將步驟5的wordcountv2-1.0-SNAPSHOT.jar上傳到OSS,詳情請參見控制台上傳檔案。
例如,本樣本中JAR檔案在OSS上的路徑為oss://<yourBucketName>/jars/wordcountv2-1.0-SNAPSHOT.jar。
下載並上傳以下檔案至您OSS的對應目錄。
說明The_Sorrows_of_Young_Werther.txt為待統計單詞的文字檔,patterns.txt檔案用來處理需要忽略(不計頻次)的單詞。

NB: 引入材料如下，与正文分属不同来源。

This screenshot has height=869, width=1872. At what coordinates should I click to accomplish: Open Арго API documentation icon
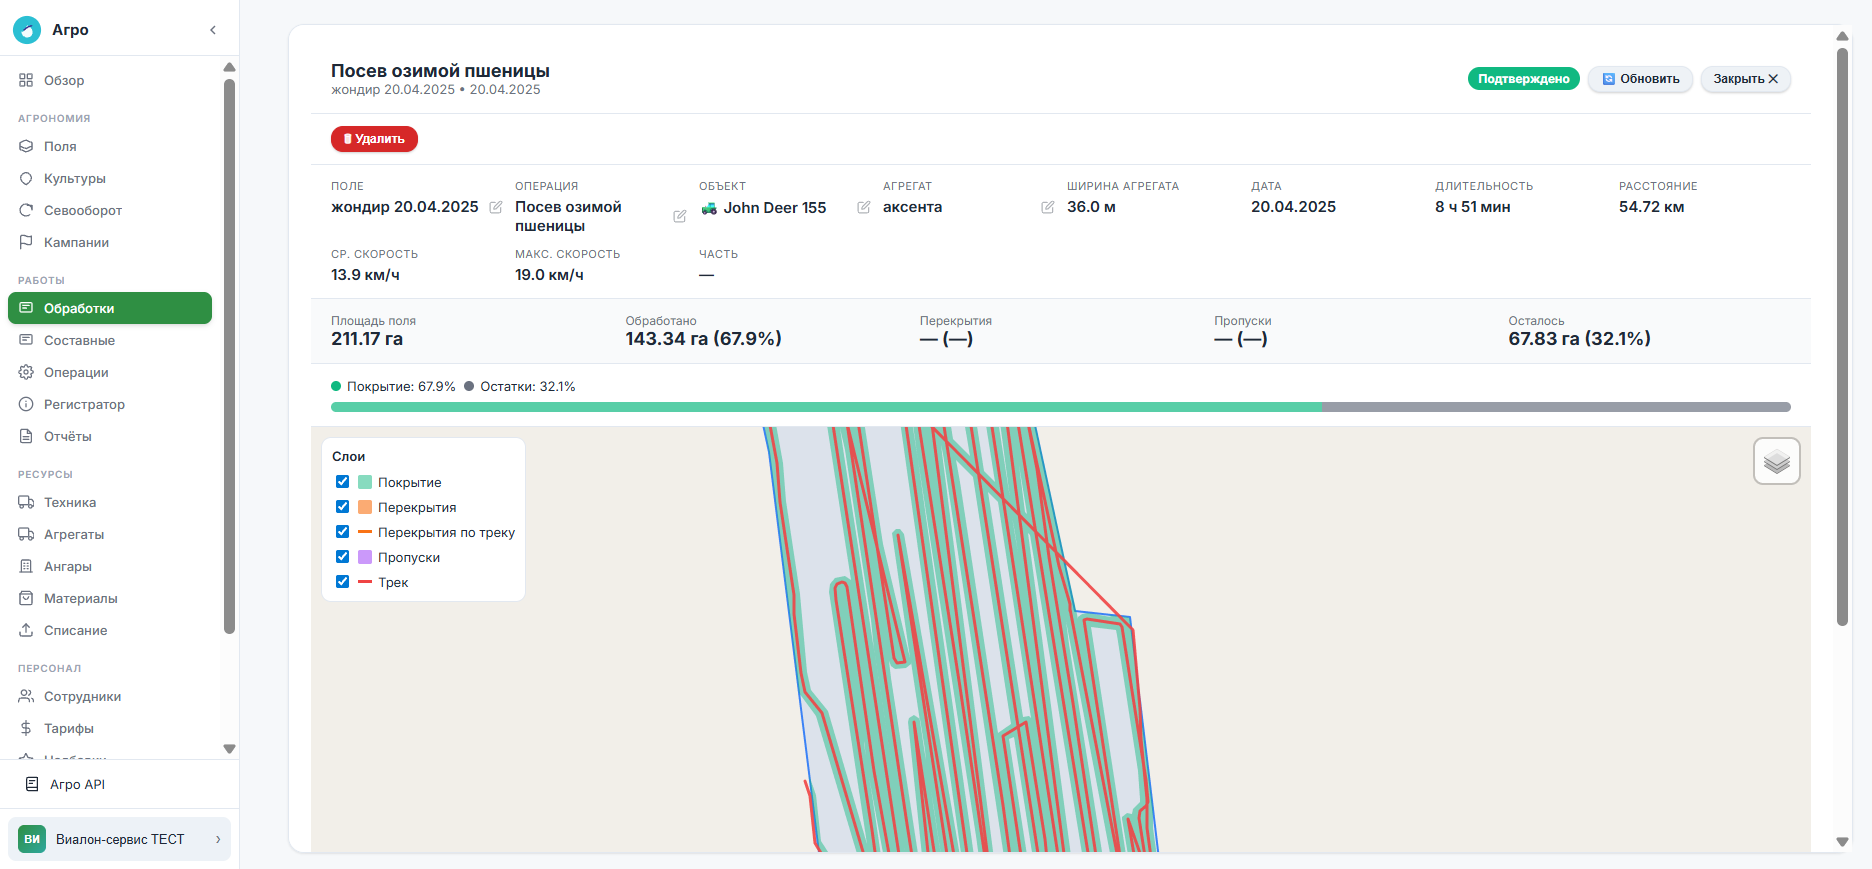pyautogui.click(x=32, y=784)
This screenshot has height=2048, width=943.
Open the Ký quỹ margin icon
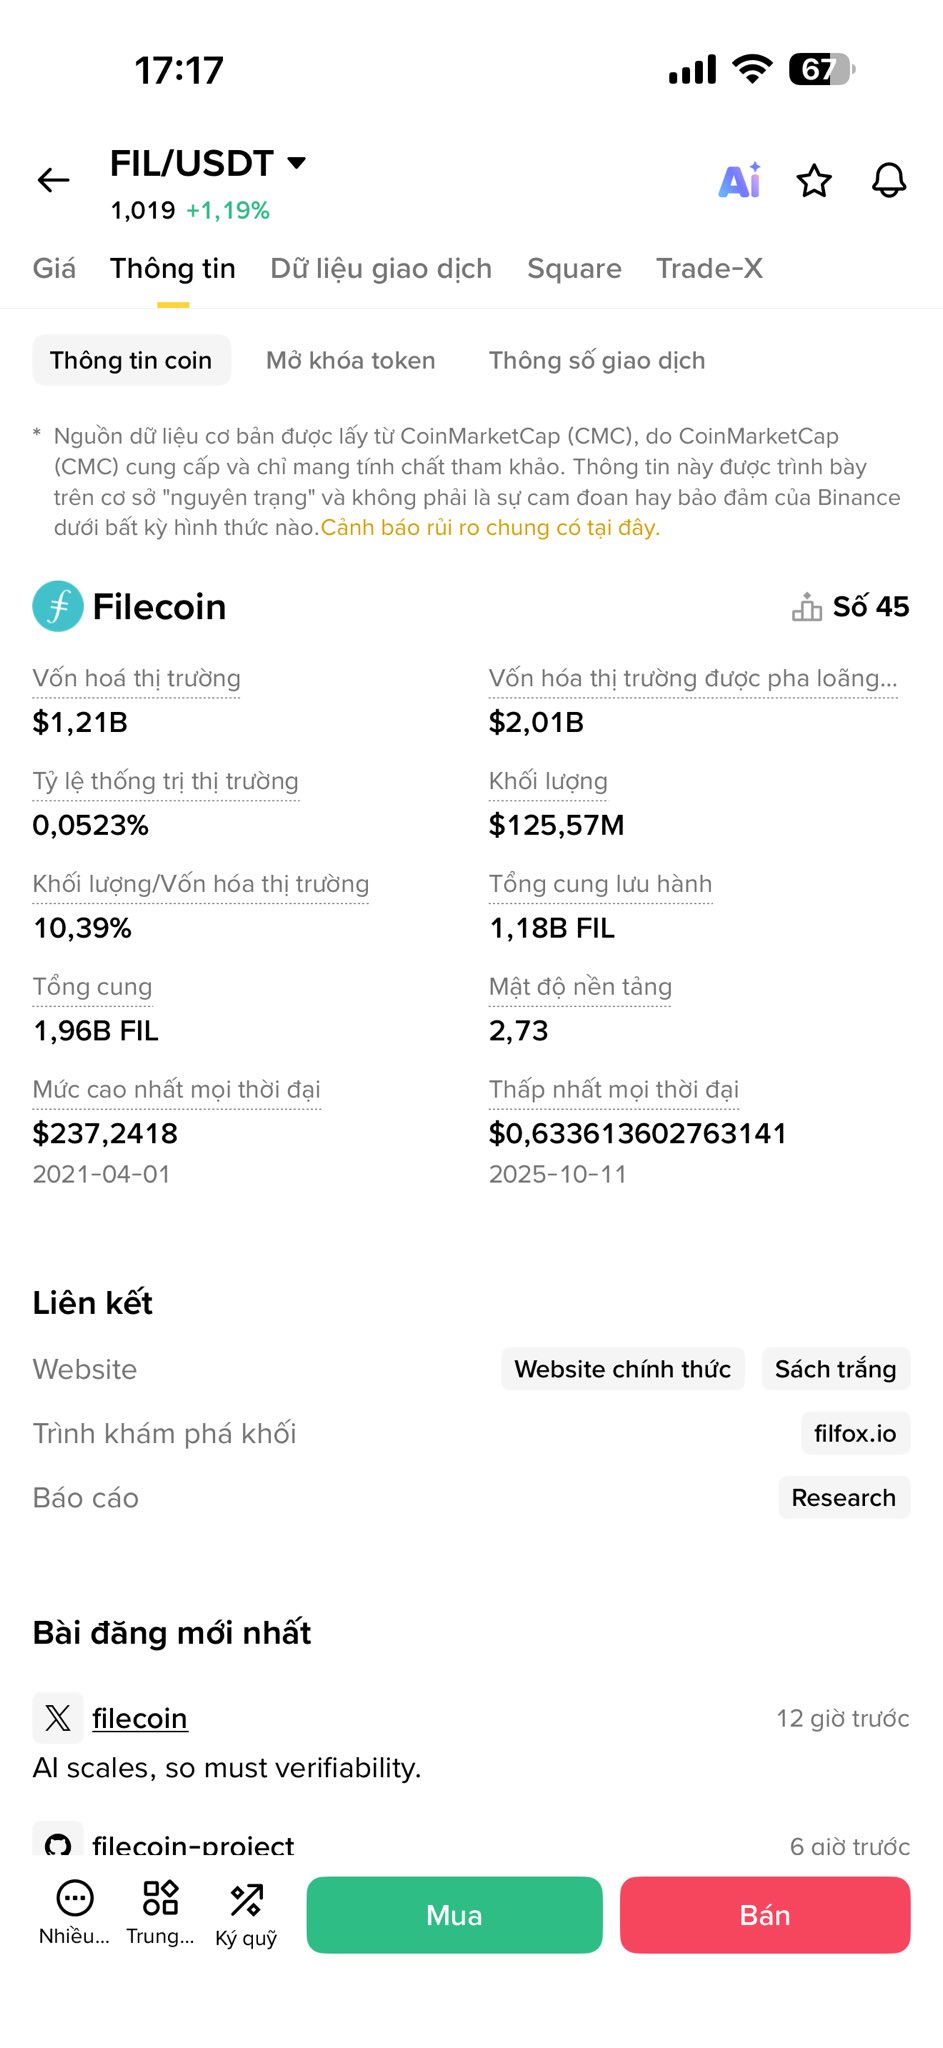click(x=246, y=1901)
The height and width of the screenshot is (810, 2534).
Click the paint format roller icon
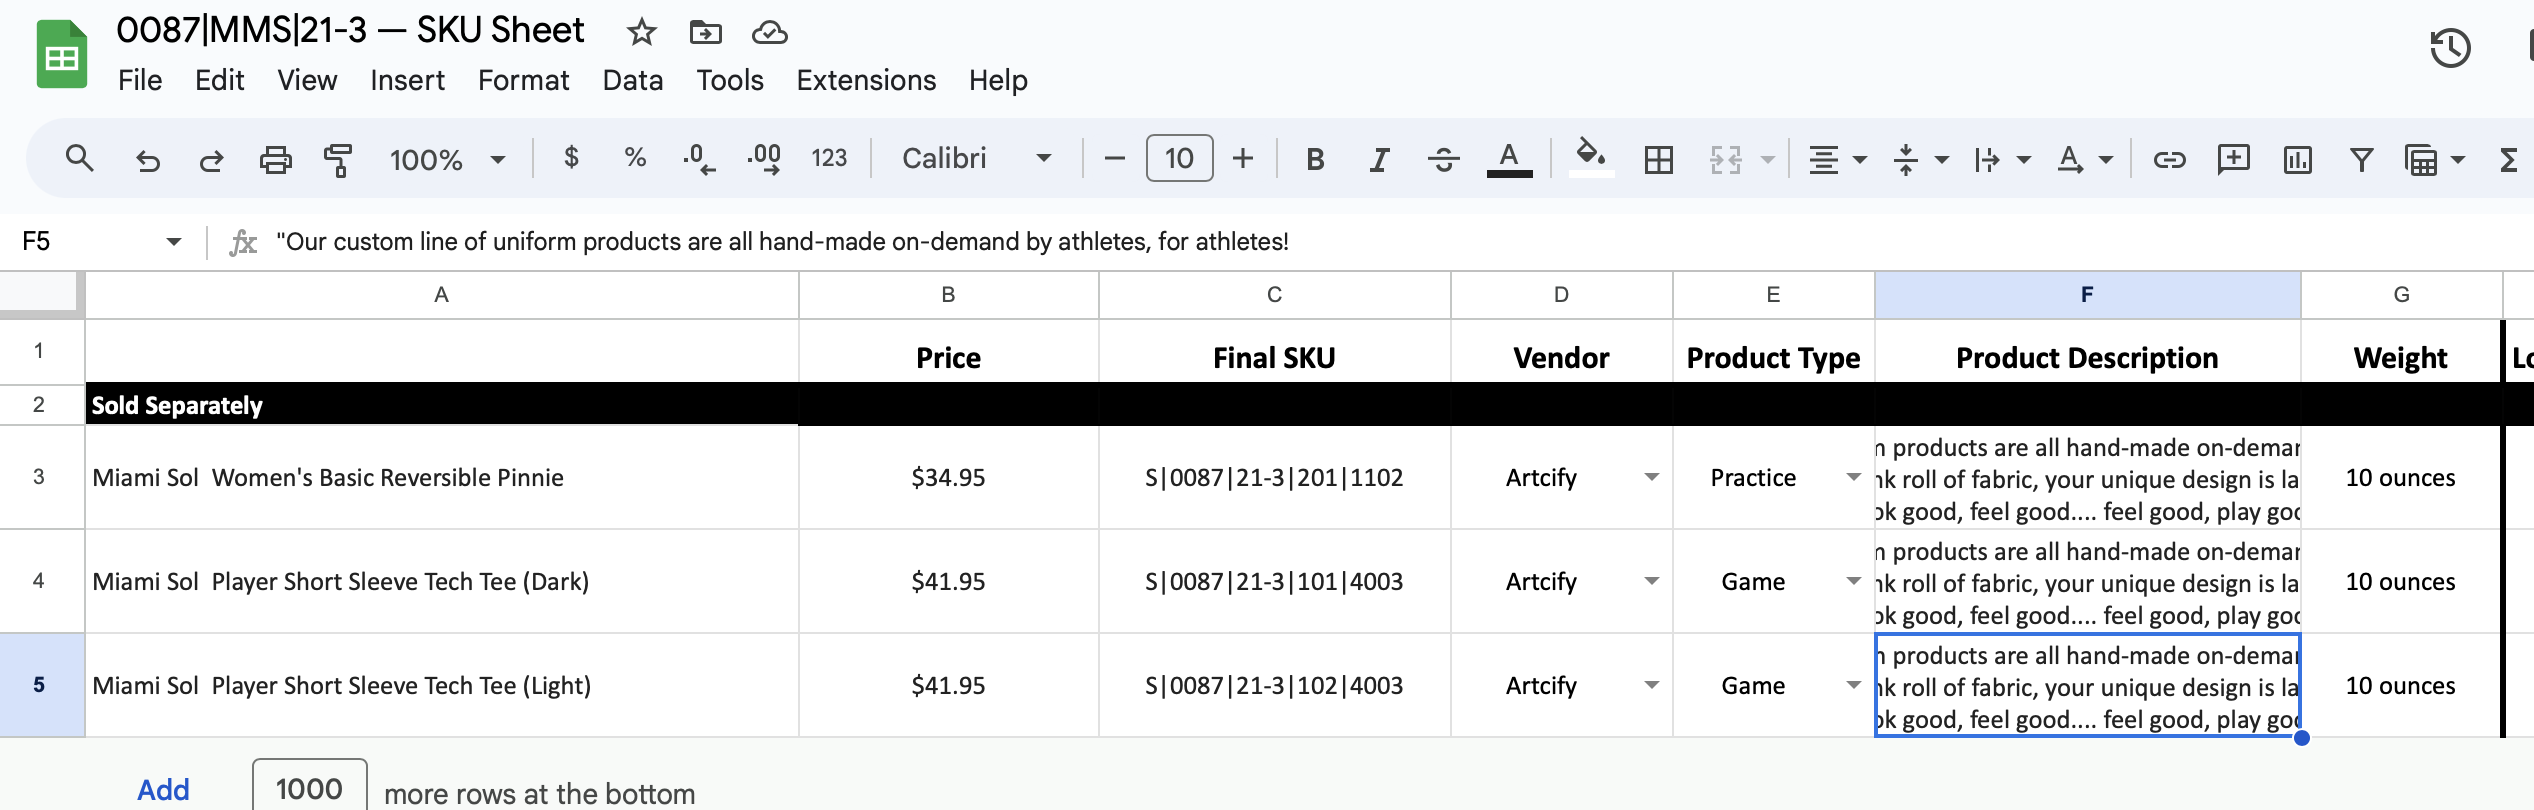pos(338,159)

在E-MapReduce中建立MR作業,詳情請參見Hadoop MapReduce作業配置。
作業內容如下所示:
ossref://<yourBucketName>/jars/wordcountv2-1.0-SNAPSHOT.jar com.aliyun.emr.hadoop.examples.WordCount2 -D wordcount.case.sensitive=true oss://<yourBucketName>/jars/The_Sorrows_of_Young_Werther.txt oss://<yourBucketName>/jars/output -skip oss://<yourBucketName>/jars/patterns.txt代碼中的
<yourBucketName>需要替換為您實際的OSS Bucket,輸出路徑為oss://<yourBucketName>/jars/output。在作業編輯中,單擊運行。
MR作業就會在指定的叢集中運行起來。